TEMPO Interaktif, Washington - Kebencian warga Amerika Serikat terhadap Islam makin meningkat setelah kematian pendiri jaringan Al-Qaidah, Usamah Bin Ladin. Kesimpulan ini muncul dalam jajak pendapat yang dilakukan para peneliti dari Ohio State University School of Communication, Cornell University's Survey Research Institute, dan the University of New Hampshire Survey Center.
Bin Ladin terbunuh lewat serbuan pasukan khusus SEAL di lokasi persembunyiannya di Kota Abbottabad, Pakistan, 1 Mei lalu. Ia terbunuh dengan dua luka tembak: di dada dan kepala.
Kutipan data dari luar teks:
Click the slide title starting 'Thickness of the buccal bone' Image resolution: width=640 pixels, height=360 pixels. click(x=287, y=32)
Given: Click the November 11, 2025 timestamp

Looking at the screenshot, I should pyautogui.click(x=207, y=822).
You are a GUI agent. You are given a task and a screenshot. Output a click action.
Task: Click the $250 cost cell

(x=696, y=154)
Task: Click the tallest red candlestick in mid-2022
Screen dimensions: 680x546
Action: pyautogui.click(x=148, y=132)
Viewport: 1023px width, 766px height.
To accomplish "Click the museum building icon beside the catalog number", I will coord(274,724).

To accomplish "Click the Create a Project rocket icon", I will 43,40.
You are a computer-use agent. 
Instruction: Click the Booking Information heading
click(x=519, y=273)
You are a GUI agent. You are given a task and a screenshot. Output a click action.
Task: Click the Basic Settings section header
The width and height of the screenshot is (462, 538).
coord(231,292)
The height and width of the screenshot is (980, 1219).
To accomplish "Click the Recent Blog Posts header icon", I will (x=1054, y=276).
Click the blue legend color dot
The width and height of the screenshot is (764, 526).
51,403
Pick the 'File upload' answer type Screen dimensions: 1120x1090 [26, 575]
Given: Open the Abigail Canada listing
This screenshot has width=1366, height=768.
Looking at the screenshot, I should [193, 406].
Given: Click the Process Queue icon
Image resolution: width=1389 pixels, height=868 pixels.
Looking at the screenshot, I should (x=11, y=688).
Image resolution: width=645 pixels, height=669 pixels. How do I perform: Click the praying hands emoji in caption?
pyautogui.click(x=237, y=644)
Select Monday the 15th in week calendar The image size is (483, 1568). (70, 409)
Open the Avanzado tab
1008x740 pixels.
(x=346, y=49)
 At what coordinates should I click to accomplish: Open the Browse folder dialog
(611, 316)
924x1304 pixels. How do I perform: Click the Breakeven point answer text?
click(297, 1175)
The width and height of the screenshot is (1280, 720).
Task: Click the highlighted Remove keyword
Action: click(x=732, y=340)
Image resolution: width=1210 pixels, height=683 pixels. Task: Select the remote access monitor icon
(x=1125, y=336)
Survei itu dilakukan dua kali, yaitu pada 7 April-1 Mei terhadap 500 responden dan 2-24 Mei terhadap 341 orang. Hasilnya, 34 persen menilai keberadaan muslim di Amerika makin meningkatkan risiko negara itu diserang oleh teroris. Angka itu naik dari 27 persen pada poling pertama.
Orang Amerika juga makin banyak yang tidak bertetangga dengan kalangan Muslim. Angka ini naik dari 9 persen pada survei pertama menjadi 20 persen. Sebanyak 24 persen responden menganggap kehadiran orang-orang Muslim membuat Amerika makin berbahaya.
Menurut Erick Nisbet, peneliti dari Ohio State University, lantaran begitu berlimpahnya pemberitaan kematian Bin Ladin, warga Amerika menjadi teringat lagi akan terorisme dan serangan 11 September 2001. “Itu membuat orang berpikir mengenai Islam dalam konteks terorisme,” katanya.
Berita-berita yang meningkat sentimen anti-Islam itu lantaran media memusatkan berita terbunuhnya Bin Ladin pada terorisme, pandangan agama Bin Ladin, dan peranan Pakistan yang berpenduduk mayoritas Islam dalam melindungi lelaki 57 tahun itu.